* Tasks to perform:
1/ According to the article on Raoni's hospitalization, which city was he transferred to later in the day on Saturday?
2/ Reproduce the article on Raoni's hospitalization word for word from "Later in the" to "need intensive care.".

* Passage shown:
◆ ◆ ◆ ◆ ◆ ◆ ◆

Longtime Indigenous leader Raoni hospitalized in Brazil

BRASILIA, Brazil — An Indigenous leader who has become a symbol of the fight for Indigenous rights and preservation of the Amazon rainforest has been hospitalized, his institute and a relative confirmed Saturday.

The nearly 90-year-old Chief Raoni Metuktire was taken Thursday to a private hospital from his home in the Xingu Indigenous reservation after suffering for several days with diarrhea and dehydration, said his nephew, Patxon Metuktire.

The nephew told The Associated Press that Raoni tested negative for the new coronavirus after arriving at the hospital in Colider, a city 370 kilometres (230 miles) from the reservation.

According to a medical report released by the hospital, the chief was admitted with symptoms including weakness, shortness of breath, lack of appetite and diarrhea.

The hospital said that Raoni was awake and eating without difficulties, but that his condition worsened Saturday, probably because of bleeding in his digestive tract.

Later in the day, Raoni was transferred to a bigger hospital in Sinop, another city also in Mato Grosso state in western Brazil.

His nephew said doctors recommended the chief be moved to the other hospital because it has an intensive care unit. However, the nephew said, Raoni was not placed in the ICU and the transfer was done only in case he should need intensive care.

Raoni has campaigned for decades for the protection of Indigenous territories in the Amazon and for the rainforest itself.

A 1978 documentary, “Raoni: The Fight for the Amazon,” helped make him famous, as did a 1989 tour with the musician Sting.

He has been an outspoken critic of Brazilian President Jair Bolsonaro and visited European leaders last year to denounce Bolsonaro’s calls for developing indigenous lands in the rainforest.

Bolsonaro rejected a call by French President Emmanuel Macron to meet with Raoni.

◆ ◆ ◆ ◆ ◆ ◆ ◆

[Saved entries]
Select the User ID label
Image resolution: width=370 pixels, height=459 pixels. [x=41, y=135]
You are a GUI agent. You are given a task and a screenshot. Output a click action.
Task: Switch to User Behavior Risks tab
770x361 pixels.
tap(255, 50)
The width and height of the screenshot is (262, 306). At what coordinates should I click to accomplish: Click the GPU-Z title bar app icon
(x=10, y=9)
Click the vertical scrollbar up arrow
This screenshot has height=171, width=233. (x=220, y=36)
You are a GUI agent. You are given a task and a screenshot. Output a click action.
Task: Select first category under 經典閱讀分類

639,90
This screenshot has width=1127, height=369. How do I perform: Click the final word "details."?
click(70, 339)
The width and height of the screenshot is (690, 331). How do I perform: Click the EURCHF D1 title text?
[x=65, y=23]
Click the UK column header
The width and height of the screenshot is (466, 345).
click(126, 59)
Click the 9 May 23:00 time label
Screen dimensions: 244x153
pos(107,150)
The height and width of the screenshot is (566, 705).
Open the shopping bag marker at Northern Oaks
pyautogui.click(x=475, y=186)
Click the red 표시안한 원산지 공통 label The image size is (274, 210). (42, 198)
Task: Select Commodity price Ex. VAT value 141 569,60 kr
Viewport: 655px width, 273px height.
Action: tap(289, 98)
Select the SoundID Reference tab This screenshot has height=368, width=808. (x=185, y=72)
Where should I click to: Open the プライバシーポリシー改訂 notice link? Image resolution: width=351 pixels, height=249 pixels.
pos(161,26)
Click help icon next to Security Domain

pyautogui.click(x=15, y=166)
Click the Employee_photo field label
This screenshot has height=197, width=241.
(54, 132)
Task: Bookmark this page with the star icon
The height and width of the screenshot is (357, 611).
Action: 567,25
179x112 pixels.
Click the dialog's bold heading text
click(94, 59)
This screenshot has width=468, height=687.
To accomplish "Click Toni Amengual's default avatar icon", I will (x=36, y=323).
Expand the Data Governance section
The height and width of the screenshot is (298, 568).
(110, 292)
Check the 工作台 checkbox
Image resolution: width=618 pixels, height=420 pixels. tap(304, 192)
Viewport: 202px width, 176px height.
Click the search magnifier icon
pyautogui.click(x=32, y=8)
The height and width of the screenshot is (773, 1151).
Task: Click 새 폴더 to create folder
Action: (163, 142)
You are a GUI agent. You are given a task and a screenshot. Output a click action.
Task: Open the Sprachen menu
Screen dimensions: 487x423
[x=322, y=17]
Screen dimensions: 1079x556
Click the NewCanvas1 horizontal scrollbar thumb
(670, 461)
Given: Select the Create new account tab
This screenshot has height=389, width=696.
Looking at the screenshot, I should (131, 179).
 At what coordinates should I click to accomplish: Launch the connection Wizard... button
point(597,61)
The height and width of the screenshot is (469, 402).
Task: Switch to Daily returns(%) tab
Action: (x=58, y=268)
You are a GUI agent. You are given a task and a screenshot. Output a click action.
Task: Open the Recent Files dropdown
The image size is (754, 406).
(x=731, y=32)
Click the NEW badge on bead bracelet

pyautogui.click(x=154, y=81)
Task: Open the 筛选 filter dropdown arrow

◆ ◆ ◆ ◆ ◆ ◆ ◆

* Written responses:
1/ Sinop, another city in Mato Grosso state.

2/
Later in the day, Raoni was transferred to a bigger hospital in Sinop, another city also in Mato Grosso state in western Brazil.

His nephew said doctors recommended the chief be moved to the other hospital because it has an intensive care unit. However, the nephew said, Raoni was not placed in the ICU and the transfer was done only in case he should need intensive care.